My first data warehouse – Part 1

I’m going to lay a little ground work for future posts here. My plan to learn BI, and also to create a useful data warehouse from scratch, is to build one based on reporting server performance for my company’s eventual use. I want to be able to drill down to an individual report to view performance data, as well as summarize report performance by locations, by dates, by users,by date ranges, as well as other factors that I don’t envision right now.

Today I’m going to discus the download I found on the CodePlex site, thanks to Tyler Chessman from SQL Magazine. This package and the accompanying reports will be incorporated in my data warehouse project.

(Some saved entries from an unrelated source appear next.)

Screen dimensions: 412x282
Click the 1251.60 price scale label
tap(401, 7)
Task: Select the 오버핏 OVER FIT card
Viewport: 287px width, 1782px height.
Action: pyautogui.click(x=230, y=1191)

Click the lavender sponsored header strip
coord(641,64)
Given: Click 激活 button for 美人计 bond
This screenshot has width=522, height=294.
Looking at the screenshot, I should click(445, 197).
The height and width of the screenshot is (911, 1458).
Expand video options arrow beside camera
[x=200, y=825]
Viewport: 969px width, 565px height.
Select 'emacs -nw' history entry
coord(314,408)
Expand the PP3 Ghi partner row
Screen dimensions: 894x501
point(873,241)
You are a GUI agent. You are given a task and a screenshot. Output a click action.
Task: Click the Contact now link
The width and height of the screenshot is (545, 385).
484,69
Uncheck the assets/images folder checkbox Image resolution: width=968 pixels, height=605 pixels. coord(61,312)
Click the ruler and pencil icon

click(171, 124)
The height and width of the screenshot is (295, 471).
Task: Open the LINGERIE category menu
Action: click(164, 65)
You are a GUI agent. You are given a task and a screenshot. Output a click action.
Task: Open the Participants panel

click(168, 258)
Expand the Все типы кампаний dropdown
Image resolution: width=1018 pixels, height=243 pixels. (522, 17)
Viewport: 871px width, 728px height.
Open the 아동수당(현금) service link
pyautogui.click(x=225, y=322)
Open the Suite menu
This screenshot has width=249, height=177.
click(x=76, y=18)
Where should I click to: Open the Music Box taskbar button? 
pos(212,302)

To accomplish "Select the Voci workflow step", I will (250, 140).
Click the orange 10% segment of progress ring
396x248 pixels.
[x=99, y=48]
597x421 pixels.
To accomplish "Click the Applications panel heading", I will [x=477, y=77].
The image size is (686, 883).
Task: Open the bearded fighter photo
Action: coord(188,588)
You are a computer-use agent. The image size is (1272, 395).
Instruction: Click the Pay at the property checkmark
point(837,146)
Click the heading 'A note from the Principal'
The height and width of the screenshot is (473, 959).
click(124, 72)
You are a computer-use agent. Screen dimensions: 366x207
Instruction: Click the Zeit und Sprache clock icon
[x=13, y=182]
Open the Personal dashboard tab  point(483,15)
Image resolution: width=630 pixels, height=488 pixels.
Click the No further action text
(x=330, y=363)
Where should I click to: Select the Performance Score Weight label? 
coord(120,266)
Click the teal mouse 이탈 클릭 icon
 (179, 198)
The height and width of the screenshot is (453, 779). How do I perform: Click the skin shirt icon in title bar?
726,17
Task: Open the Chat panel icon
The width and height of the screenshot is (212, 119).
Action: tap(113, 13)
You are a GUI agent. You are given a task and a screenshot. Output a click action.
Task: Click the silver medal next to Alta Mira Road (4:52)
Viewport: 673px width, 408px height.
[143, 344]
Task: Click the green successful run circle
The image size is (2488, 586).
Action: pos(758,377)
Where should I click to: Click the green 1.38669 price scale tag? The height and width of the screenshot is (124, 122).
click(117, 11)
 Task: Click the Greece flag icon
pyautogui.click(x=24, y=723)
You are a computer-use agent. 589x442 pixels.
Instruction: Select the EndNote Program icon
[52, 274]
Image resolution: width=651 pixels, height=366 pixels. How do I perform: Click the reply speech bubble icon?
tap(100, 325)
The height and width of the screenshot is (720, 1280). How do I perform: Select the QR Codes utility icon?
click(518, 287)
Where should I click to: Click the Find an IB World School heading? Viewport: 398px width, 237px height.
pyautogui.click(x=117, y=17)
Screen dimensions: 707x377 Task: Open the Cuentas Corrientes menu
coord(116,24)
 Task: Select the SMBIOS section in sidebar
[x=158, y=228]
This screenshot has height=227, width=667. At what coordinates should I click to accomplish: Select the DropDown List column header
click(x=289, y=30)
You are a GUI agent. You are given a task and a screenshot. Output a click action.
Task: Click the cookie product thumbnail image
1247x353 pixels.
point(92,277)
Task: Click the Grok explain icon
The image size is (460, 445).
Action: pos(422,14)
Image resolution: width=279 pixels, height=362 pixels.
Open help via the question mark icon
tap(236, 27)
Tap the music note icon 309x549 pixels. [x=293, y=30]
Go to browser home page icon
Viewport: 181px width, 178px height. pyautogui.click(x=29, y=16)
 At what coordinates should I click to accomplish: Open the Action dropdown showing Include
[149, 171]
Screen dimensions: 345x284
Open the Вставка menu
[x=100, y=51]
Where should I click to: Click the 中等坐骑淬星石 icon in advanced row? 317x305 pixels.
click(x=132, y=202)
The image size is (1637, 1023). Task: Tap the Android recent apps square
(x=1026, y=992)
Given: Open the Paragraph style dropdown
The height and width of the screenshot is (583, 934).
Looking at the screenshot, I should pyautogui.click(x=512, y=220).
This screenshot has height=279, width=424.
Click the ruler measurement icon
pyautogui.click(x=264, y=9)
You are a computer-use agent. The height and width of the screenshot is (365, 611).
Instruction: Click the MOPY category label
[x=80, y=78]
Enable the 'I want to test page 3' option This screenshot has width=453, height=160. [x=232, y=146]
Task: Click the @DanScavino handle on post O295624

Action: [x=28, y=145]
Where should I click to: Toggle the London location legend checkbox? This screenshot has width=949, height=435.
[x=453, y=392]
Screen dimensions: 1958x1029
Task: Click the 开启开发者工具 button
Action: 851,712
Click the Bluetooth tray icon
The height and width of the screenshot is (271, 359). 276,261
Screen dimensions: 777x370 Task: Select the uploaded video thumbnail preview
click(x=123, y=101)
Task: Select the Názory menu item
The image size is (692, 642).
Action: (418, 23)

To use the downloaded code you’ll need to create a database. The examples use RSExecutionLog as the database so I kept the same name. The download includes a script to create the necessary tables and relations. The tables it creates are used to store data extracted from the ExecutionLogStorage table in your SQL 2008 report server database. Mine has the default name of ReportServer, created when I configured Report Server for the first time. This database stores the report catalog and also useful information pertaining to when reports are run.

There are two Visual Studio solutions in the download; one SSIS solution called RSExecutionLog with a single package called RSExecutionLog_Update.dtsx, the other is a reporting solution with three sample reports to use against the extracted report server data and two to view schema and table information. I’m going to concentrate on the first two. 

I had some original issues with the package and reports. They were written using SQL 2005; I’m using SQL 2008. After converting the reports (basically just opening the report solution in VS 2008) I still had issues with the package and it’s connections. There were places where the connection to the source or destination seemed to be hard-coded inside different components of the package, even after I changed the source and destination connections. I ended up building a new package based on the original.   

The package is pretty sweet. Not only does it populate tables for users and reports, it also creates one for the report parameters. When the parameters is stored in the report server catalog, it’s something like “PARAM1=123&PARAM2=456”. The package shreds the report server string into individual values, so now I can easily search by parameters. I was thinking of doing the same thing, only storing the values as one record as opposed to one or more.

So I can use this package with very little customization. My next step is to pull data into my dw that is dependent on each report execution. This package should be fairly straight forward.